• [Text section]:
○ ○ ○
The Synthesis of Yoga - Super school Auroville - The Synthesis of Yoga 104

It is a very good story, kindly read it. It is given in one of my books ‘The Good Teacher and The Good Pupil’ There are five things which every teacher asks in India. No yoga book can be read without this practice. So you should practice these five things patiently, persistently. This is your utsaha. This is your effort. What are these five things? Truth, - Satya, Non-violence, - Ahimsa, Self-control, - Brahmacharya, Self-limitation to minimum, - Aparigraha, Non stealing, - Asteya.

Every Indian student of yoga knows these five words. Every student of yoga is asked to practice this for years and years and years. This is not a small thing that you can practice for a short time; it takes a lot of time. You must have seen some of the statements of the Mother regarding Auroville. Even while writing a letter, Mother had said at the end you write: Truth. Every person in Auroville is asked before signing his name to write Truth. That is because Mother gives the condition of yoga in Auroville. Auroville is a place of yoga whether you like it or not. It is a conscious yoga. The very fact that you are born in Auroville means that you have decided that you want to practice yoga. Therefore Truth is the fundamental and the first principle.
○ ○ ○
• [Data segment]:
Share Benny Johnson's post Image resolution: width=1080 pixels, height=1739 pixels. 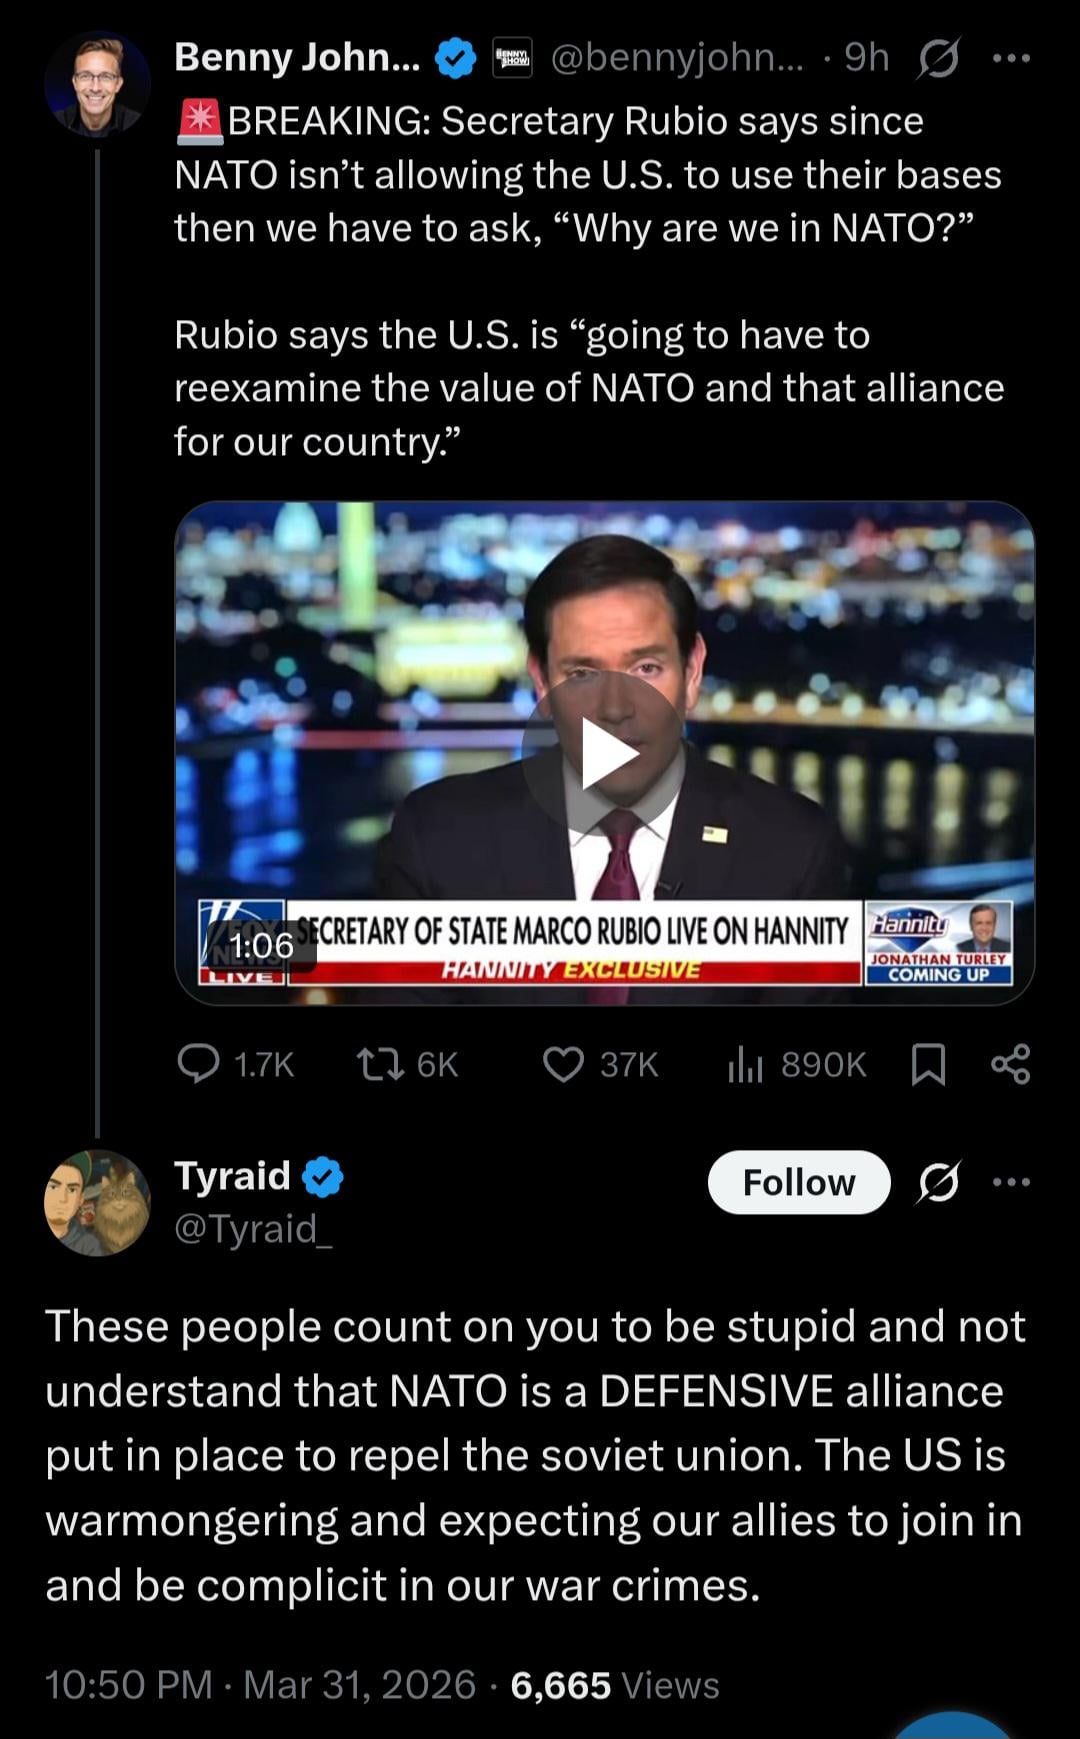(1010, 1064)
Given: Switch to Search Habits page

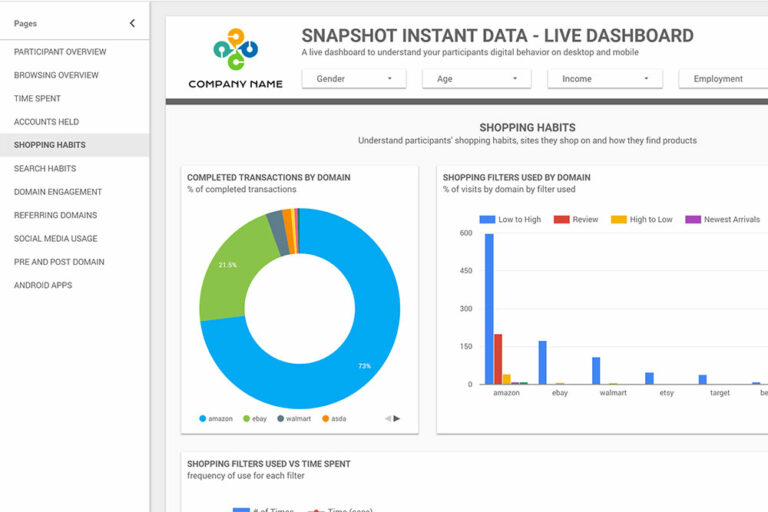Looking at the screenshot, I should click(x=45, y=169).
○ ○ ○
• [Requirement A]:
In the yoga text, what is every person in Auroville asked to write before signing his name?
• [Requirement B]:
Say whether each statement agrees with the yoga text, and quote the words that decide it.
(i) The five things can be practiced in a short time.
(ii) Truth is the fundamental and first principle.
(iii) Ahimsa is the word for self-control.
• [Requirement C]:
List the five things that the yoga text says every teacher in India asks for, each with the Indian word the text gives.

• [Answer A]:
Truth.

• [Answer B]:
(i) No: "This is not a small thing that you can practice for a short time; it takes a lot of time."
(ii) Yes: "Therefore Truth is the fundamental and the first principle."
(iii) No: "Non-violence, - Ahimsa, Self-control, - Brahmacharya"

• [Answer C]:
- Truth (Satya)
- Non-violence (Ahimsa)
- Self-control (Brahmacharya)
- Self-limitation to minimum (Aparigraha)
- Non stealing (Asteya)